Data provided
/---
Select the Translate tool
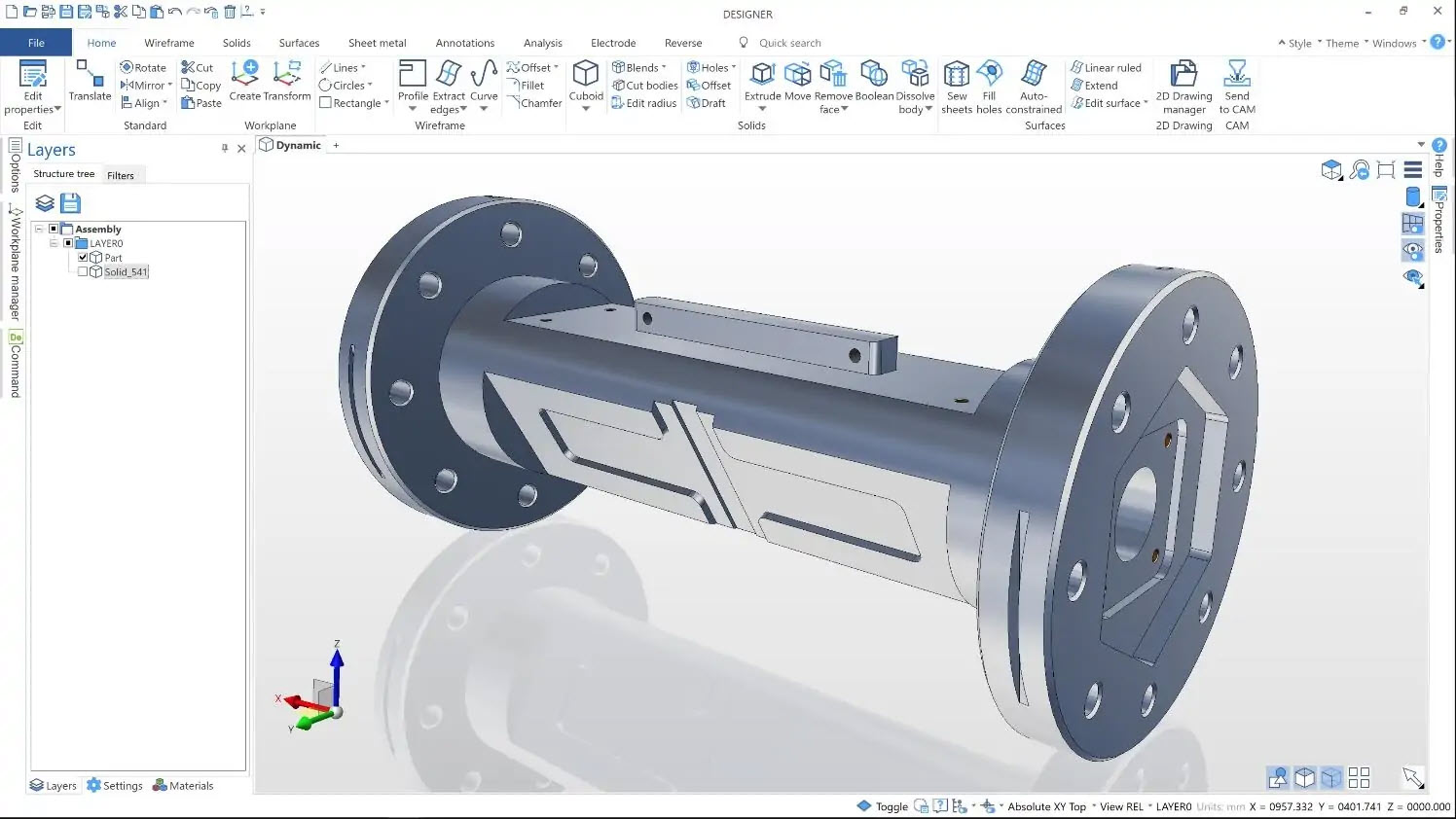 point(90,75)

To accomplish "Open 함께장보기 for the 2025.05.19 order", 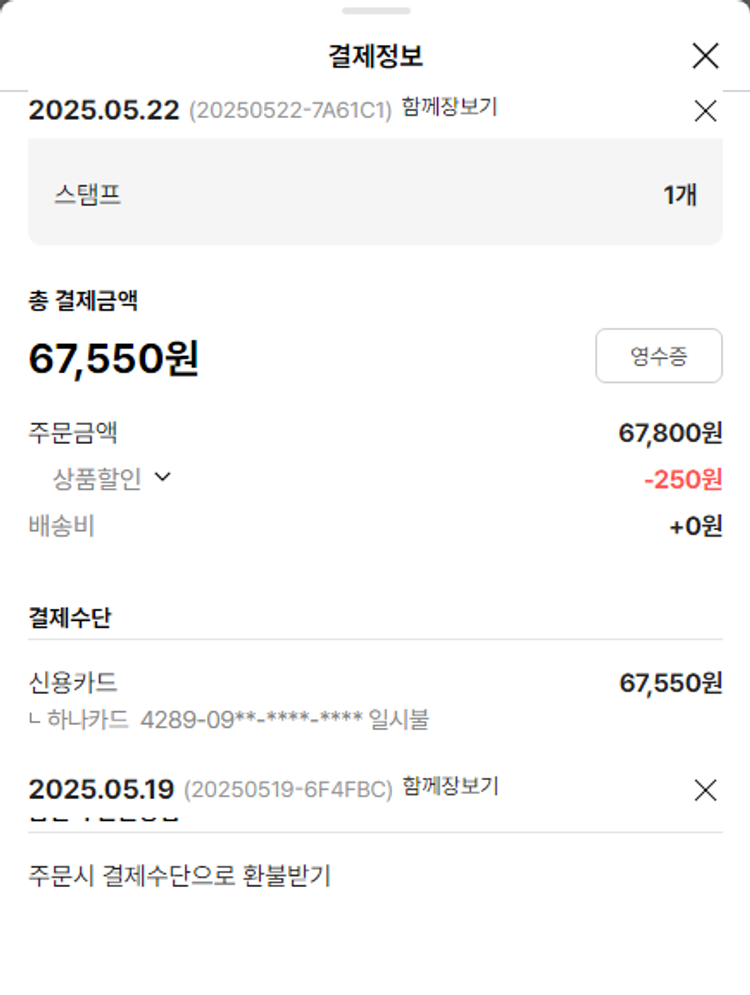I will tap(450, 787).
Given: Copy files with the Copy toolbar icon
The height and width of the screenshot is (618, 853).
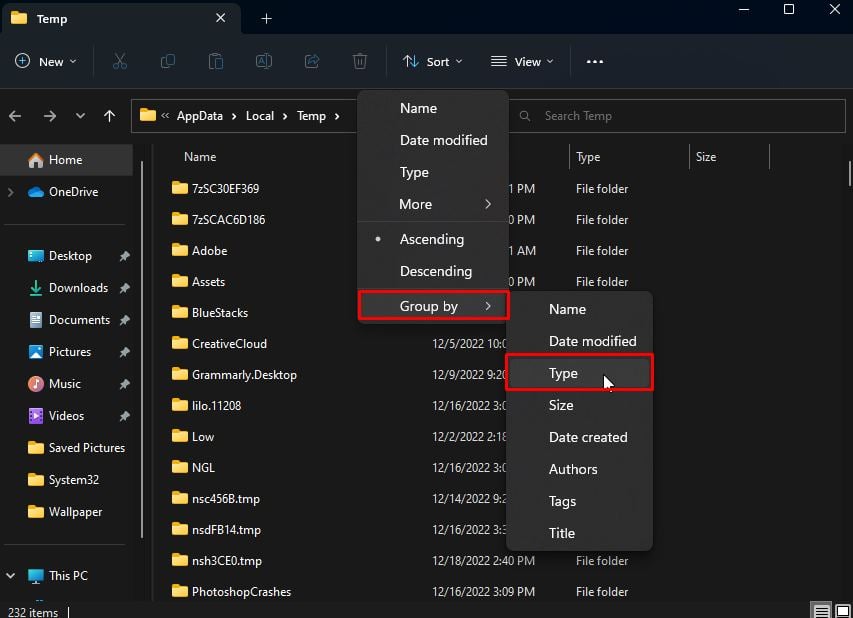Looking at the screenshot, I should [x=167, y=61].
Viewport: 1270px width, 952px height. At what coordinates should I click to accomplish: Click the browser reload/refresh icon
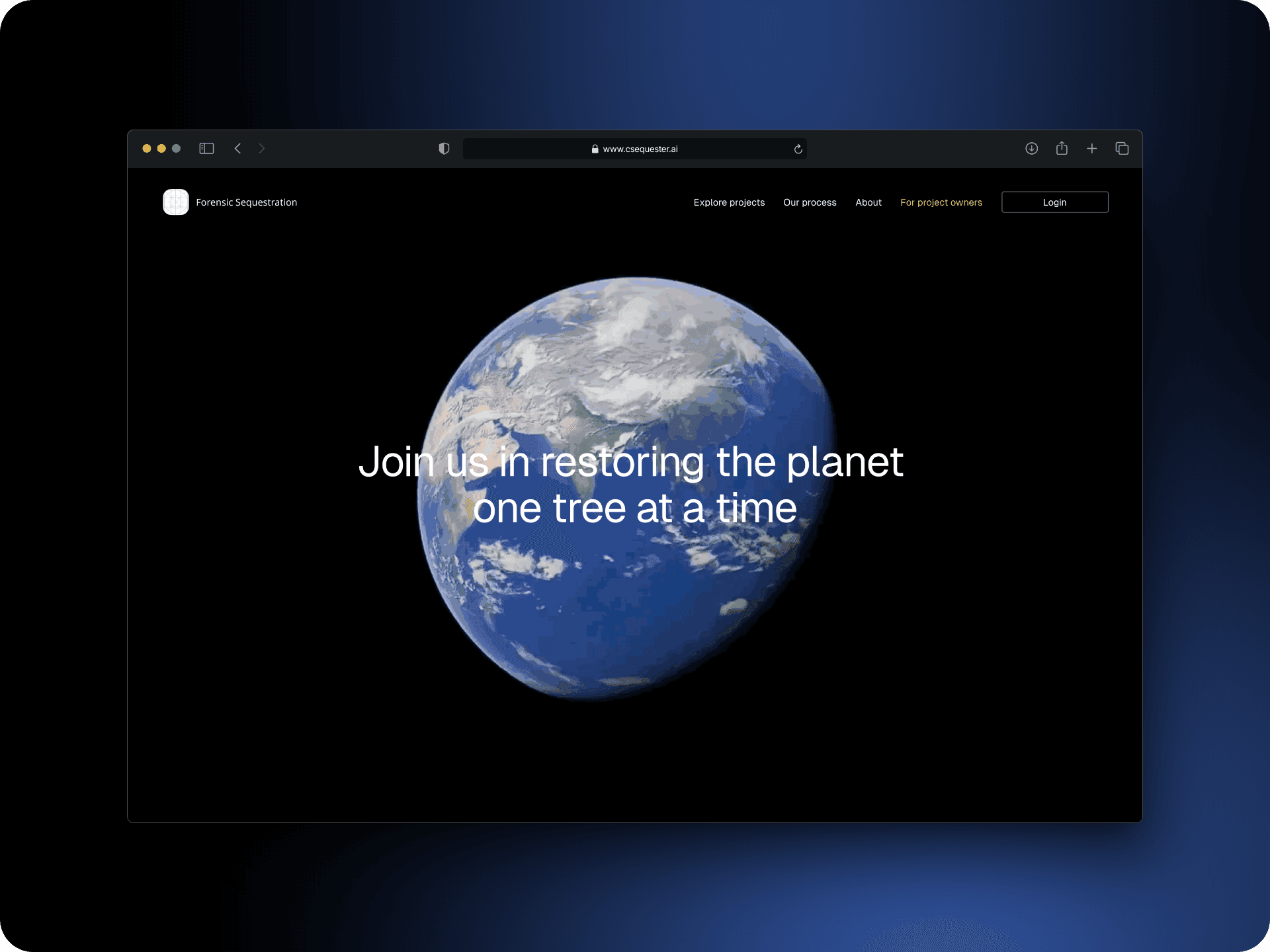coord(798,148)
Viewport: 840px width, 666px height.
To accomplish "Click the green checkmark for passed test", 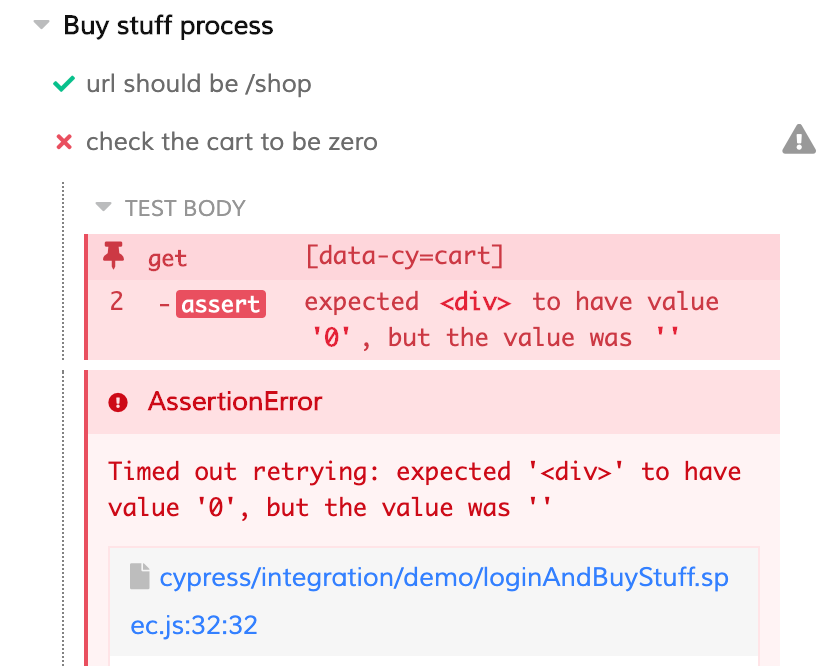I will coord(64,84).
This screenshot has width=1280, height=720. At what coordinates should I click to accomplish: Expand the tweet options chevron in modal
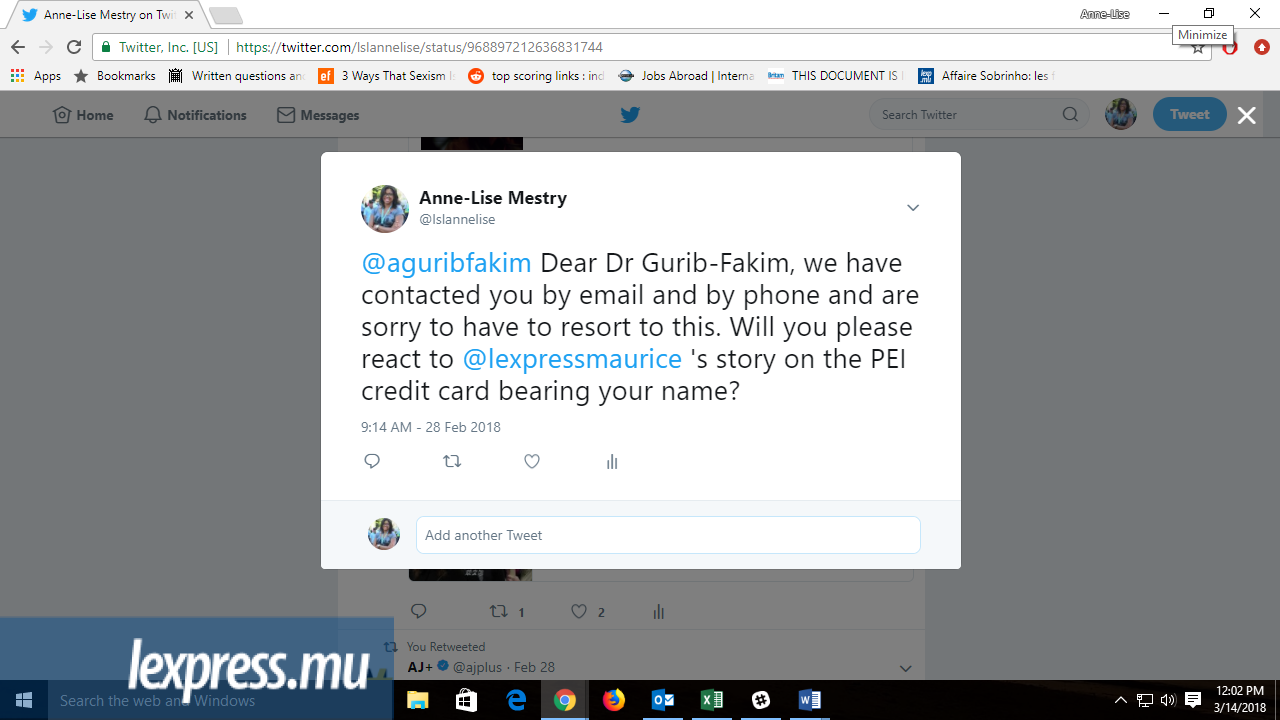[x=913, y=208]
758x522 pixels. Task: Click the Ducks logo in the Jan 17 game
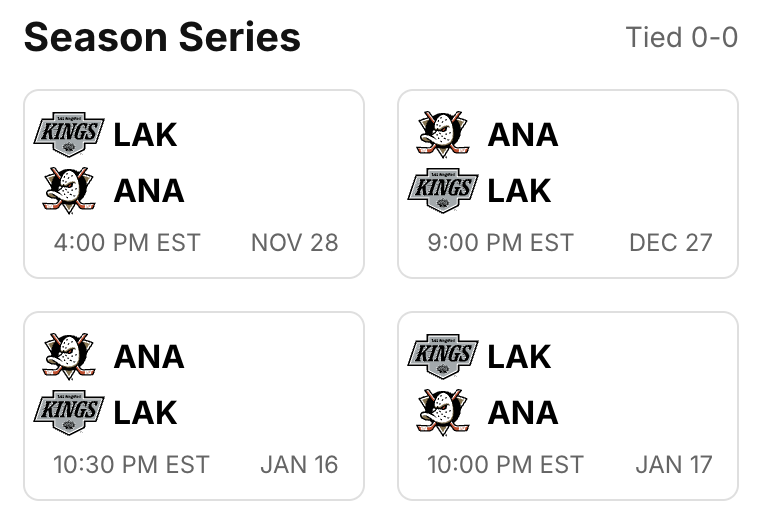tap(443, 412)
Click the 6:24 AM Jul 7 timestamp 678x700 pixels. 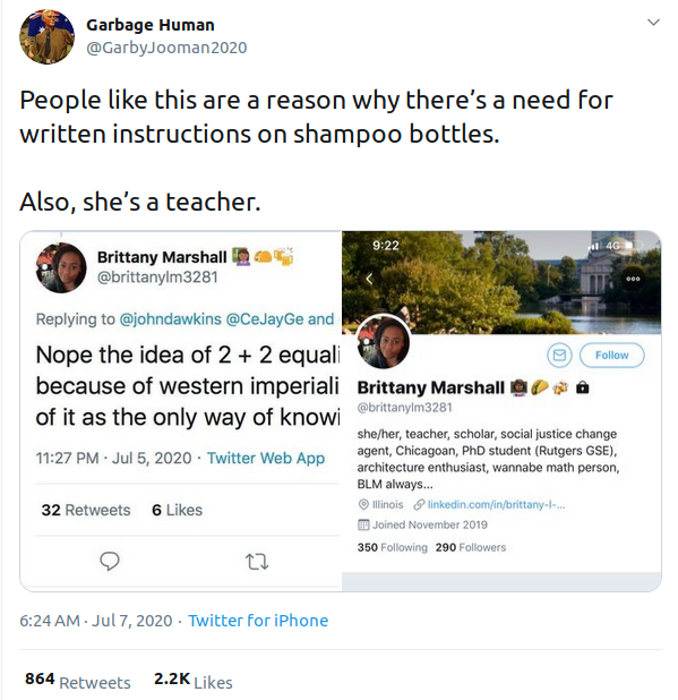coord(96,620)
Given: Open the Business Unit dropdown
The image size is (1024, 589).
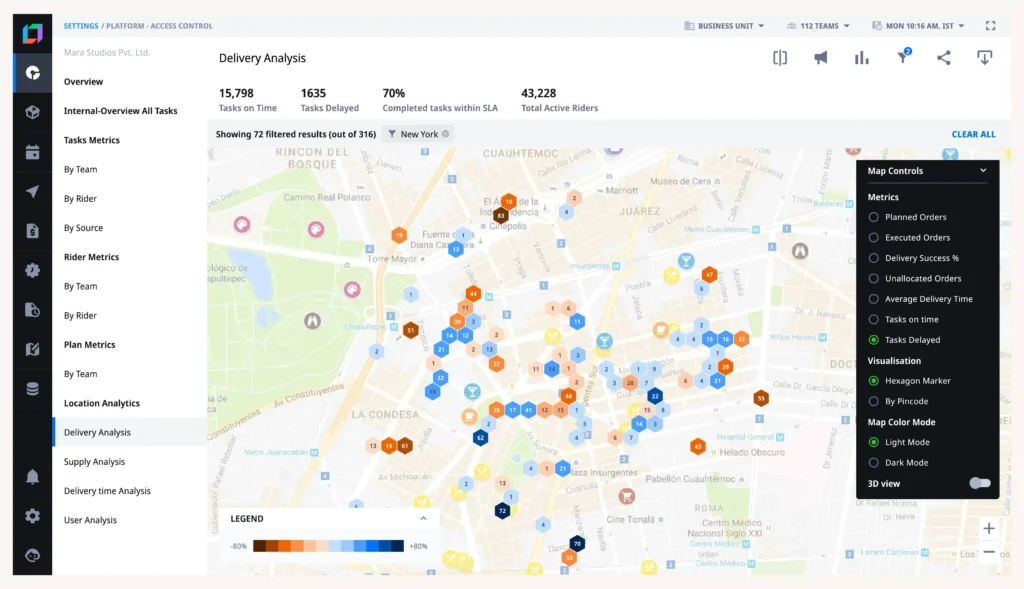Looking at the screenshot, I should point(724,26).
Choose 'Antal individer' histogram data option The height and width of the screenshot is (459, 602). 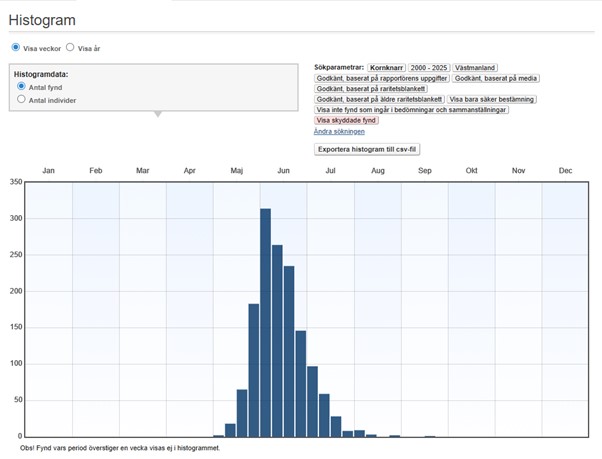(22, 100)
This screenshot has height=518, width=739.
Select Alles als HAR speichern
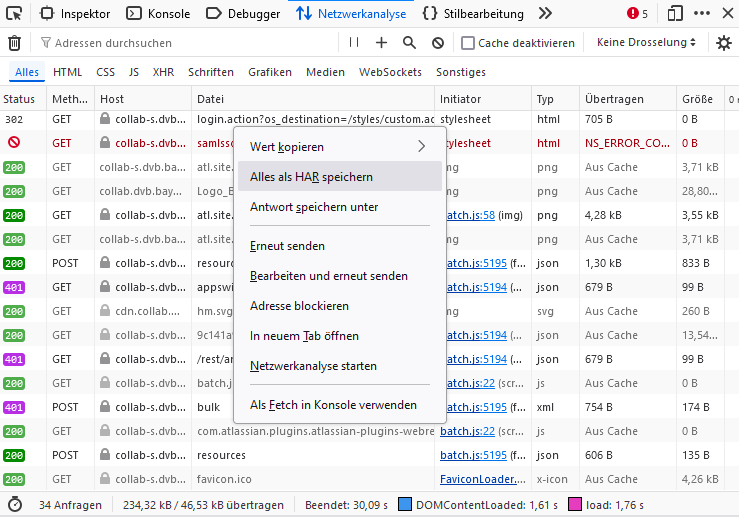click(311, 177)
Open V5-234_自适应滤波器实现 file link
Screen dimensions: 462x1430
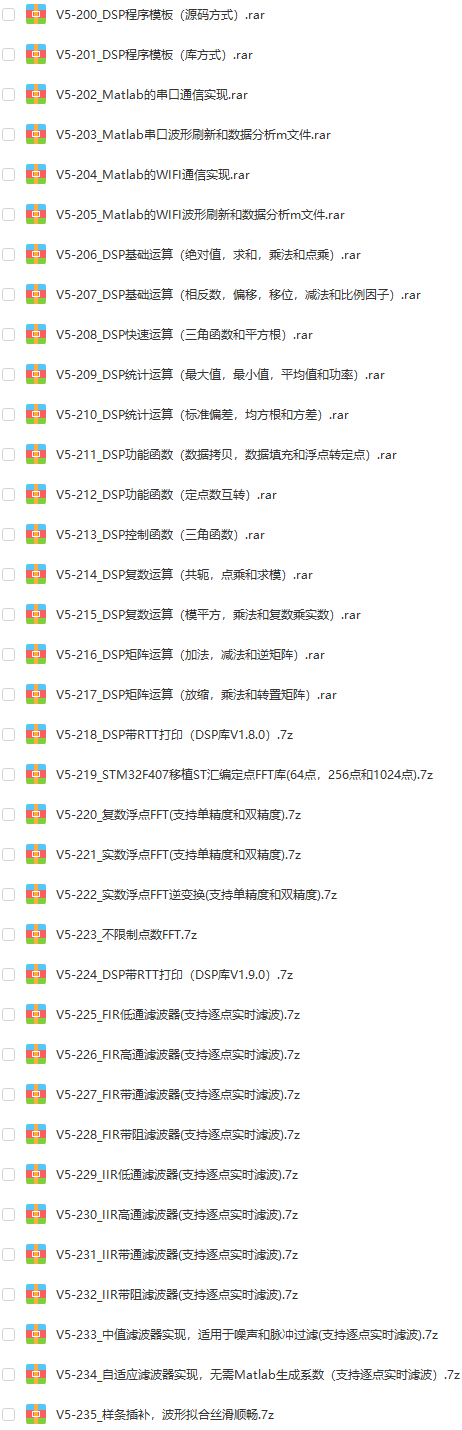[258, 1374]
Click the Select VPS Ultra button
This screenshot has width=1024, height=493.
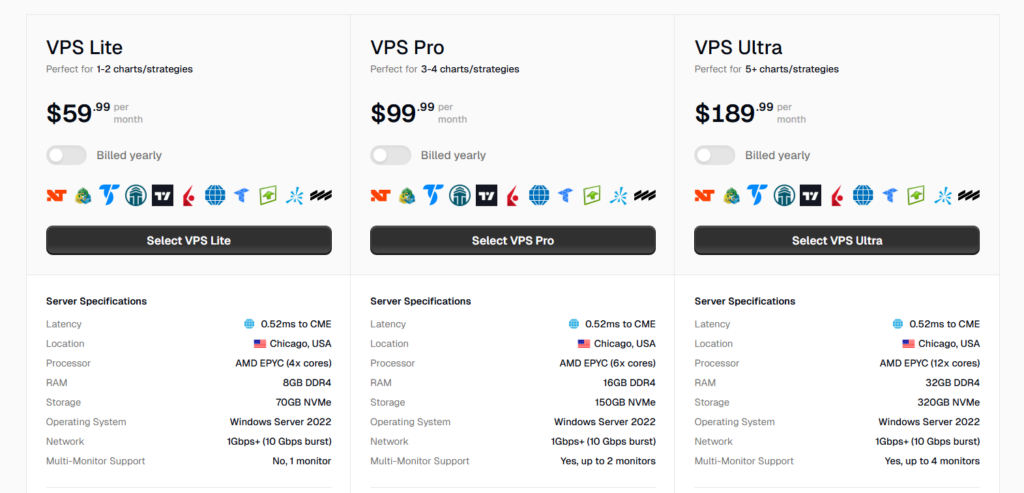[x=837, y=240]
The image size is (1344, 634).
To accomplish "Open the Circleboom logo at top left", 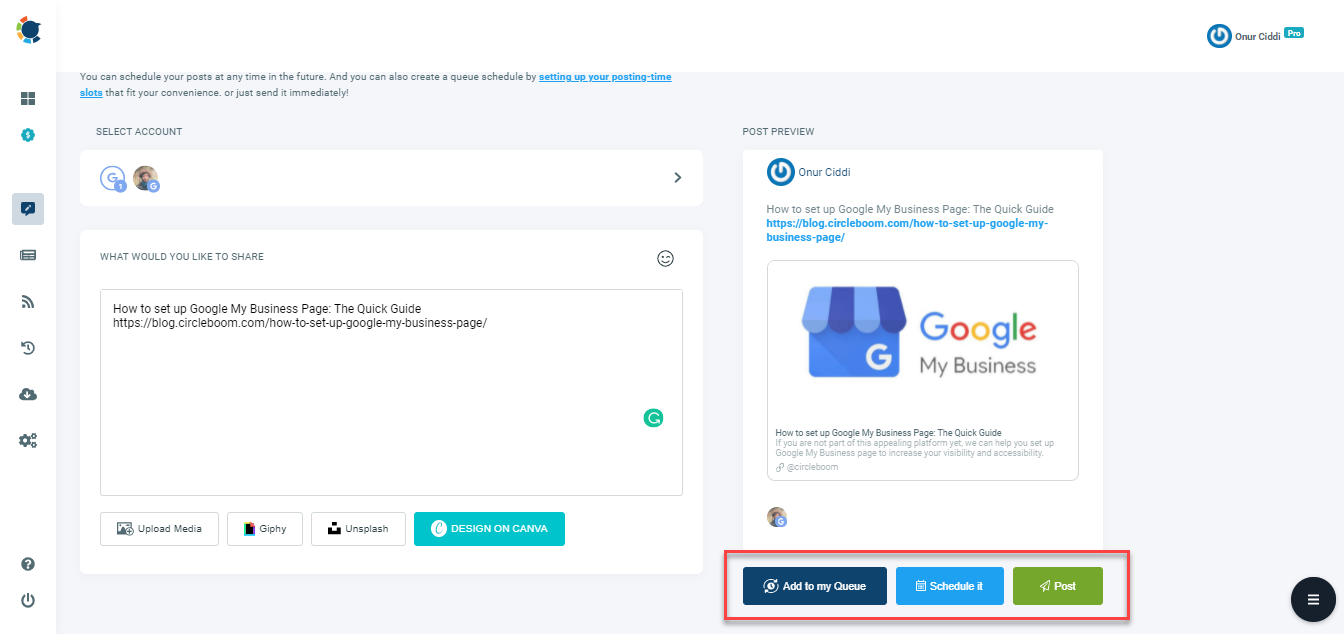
\---
What is being asked
Where a line in the listing above includes the string "Given", copy that line.

Task output
Given: Copy files with the Copy toolbar icon
Given: Open the Business Unit dropdown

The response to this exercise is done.